In altre parole, è ipotizzabile che la banca centrale possa trovarsi senza risorse sufficienti per drenare le riserve in eccesso che aveva creato in precedenza e quindi rischiare di perdere il controllo monetario.
Ma ci sarebbe una facile via d’uscita: il governo potrebbe ricapitalizzare la banca centrale emettendo obbligazioni per farlo, ripristinando il suo capitale (sul lato destro del suo bilancio) e dandogli le attività (sul lato sinistro), che la banca centrale potrebbe quindi utilizzare vendendole ed estinguere le riserve in eccesso.
In alternativa, il governo potrebbe emettere obbligazioni direttamente al pubblico, il che drenerebbe le riserve e aumenterebbe i depositi del governo presso la banca centrale, e quindi convertire i depositi in capitale della banca centrale (un esercizio di contabilità)”.
Cioè, il problema sorgerebbe quando la banca centrale volesse restringere la politica monetaria ma, avendo attività svalutate che hanno perso di valore, si troverebbe con una quantità delle stesse insufficiente a drenare le riserve in eccesso precedentemente create, rischiando, così, di perdere il controllo monetario.

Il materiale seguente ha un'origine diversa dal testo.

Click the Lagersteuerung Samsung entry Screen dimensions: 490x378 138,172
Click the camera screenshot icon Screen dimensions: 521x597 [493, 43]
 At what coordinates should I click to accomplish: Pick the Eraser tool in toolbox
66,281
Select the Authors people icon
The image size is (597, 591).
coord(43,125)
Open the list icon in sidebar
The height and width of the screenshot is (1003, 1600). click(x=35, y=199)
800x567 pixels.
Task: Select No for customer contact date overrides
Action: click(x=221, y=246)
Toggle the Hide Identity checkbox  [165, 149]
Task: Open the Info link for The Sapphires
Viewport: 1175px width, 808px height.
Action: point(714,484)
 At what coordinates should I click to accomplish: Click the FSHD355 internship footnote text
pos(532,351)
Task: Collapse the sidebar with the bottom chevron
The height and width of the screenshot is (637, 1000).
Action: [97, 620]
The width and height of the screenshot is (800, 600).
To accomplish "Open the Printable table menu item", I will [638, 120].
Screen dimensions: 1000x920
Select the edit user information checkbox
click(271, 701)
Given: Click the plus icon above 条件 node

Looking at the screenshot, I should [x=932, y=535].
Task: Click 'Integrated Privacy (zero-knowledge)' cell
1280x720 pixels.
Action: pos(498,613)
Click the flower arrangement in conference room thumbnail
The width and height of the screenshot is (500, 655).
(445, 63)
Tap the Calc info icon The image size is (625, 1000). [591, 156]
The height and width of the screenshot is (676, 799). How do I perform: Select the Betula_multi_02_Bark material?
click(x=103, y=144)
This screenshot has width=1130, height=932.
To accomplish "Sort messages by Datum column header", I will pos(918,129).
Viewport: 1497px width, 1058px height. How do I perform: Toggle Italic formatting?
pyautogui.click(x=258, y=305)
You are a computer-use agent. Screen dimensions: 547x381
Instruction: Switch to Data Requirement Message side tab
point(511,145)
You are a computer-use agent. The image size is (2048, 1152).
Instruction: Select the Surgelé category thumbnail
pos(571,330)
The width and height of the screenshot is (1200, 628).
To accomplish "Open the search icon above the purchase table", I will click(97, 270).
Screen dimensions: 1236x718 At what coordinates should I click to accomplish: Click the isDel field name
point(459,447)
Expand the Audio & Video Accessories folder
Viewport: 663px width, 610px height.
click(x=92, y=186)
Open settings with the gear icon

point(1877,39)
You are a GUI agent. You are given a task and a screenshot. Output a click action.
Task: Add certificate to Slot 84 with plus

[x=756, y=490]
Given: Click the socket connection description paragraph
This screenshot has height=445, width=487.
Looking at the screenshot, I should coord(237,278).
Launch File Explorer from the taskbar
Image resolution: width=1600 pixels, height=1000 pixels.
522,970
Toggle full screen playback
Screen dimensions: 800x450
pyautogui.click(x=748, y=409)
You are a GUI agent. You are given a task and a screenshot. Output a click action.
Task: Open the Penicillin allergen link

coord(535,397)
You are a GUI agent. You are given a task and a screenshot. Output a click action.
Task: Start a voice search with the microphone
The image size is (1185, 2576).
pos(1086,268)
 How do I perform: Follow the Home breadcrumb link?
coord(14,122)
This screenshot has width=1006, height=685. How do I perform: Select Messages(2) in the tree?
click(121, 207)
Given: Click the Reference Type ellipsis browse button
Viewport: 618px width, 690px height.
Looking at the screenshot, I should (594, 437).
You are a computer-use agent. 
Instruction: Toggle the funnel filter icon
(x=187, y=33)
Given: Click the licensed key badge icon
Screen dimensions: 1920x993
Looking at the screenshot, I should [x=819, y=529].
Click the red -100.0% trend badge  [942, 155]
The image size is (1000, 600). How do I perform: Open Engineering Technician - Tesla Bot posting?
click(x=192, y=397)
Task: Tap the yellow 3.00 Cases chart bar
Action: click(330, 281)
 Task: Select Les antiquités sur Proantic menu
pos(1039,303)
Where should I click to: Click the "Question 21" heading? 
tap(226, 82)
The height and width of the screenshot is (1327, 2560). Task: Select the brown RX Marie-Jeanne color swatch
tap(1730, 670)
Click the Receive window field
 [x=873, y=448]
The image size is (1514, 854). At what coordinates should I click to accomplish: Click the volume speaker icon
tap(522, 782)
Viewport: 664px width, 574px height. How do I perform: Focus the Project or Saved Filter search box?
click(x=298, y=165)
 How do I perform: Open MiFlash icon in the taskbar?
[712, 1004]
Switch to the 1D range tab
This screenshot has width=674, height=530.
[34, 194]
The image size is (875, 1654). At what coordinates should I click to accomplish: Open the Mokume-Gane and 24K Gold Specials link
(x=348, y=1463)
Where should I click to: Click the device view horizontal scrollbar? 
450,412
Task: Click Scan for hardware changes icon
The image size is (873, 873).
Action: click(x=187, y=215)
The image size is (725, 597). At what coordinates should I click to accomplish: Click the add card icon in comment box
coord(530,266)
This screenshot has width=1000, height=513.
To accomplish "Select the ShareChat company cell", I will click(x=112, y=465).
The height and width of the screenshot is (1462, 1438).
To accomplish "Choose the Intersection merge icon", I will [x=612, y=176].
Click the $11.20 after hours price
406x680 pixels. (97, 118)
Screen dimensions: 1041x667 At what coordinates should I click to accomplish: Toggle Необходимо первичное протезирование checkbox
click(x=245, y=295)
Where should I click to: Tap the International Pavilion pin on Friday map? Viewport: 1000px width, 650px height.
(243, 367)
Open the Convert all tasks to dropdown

Pertanto, sembra abbastanza palese che il problema per la banca centrale non sarebbe tanto quello di un eventuale limite nel poter far aumentare le sue attività ad libitum, quanto, piuttosto, quello di drenare riserve, con manovre restrittive, vendendo attività che nel frattempo si sono svalutate e che, pertanto, non sarebbero sufficienti per il raggiungimento dei suoi obiettivi, facendole perdere il controllo monetario.
Naturalmente, il documento di Standard&Poor’s segnala anche “una facile via d’uscita” che consisterebbe nell’intervento governativo che si potrebbe esplicitare in due modi come riportato: cioè con l’emissione di obbligazioni che ripristino il capitale e le attività (ricapitalizzazione), oppure emettendo titoli direttamente al pubblico, drenando così riserve ed aumentato i depositi governativi presso la banca centrale e convertendoli, poi, in capitale di quest’ultima.
E qui il discorso diventa anche più interessante, visto che, come si può facilmente notare, la banca centrale che, per esempio, a causa di manovre espansive dissennate, si trovi poi a dover drenare l’eccesso di riserve precedentemente creato, sembrerebbe necessitare dell’intervento governativo.
Indipendenza delle banche centrali a rischio
Ed a questo punto, potrebbe anche sembrare che la banca centrale sia indipendente dal governo fino a quando si tratti di emettere denaro per le sue proprie attività ma, invece, lo sia un po’ meno quando si tratterebbe di drenare riserve in un contesto di forte svalutazione delle sue attività – necessitando a quel punto dell’intervento governativo.
E non potrebbe essere questo il motivo per il quale le banche centrali siano, generalmente, così restie ad avere un patrimonio netto negativo?
Concludendo, è vero che la capacità delle banche centrali di operare con patrimonio netto negativo è fuori discussione, ma qualora un cambiamento nelle politiche monetarie porti alla necessità di restringere i cordoni della borsa invece che allargarli, le attività fortemente svalutate rappresenterebbero un problema che non permetterebbe alla banca centrale di raggiungere i suoi obiettivi con il rischio di perdere il controllo monetario.
Questo richiederebbe l’intervento governativo.
Intervento che poi potrebbe far sembrare la banca centrale “un po’ meno indipendente” e, a tal punto, per es., come farebbe un banchiere centrale ad imporre diktat ai governi (o al governo) che fanno parte del sistema di banche centrali quando sono questi che hanno pagato il conto delle sue dissennate politiche monetarie non convenzionali?
È palese che la “forza politica” della banca centrale sarebbe, in tal caso, fortemente limitata ed erosa. E, come già detto, questo potrebbe essere il motivo per il quale le banche centrali sono comunque restie ad operare con un patrimonio netto negativo.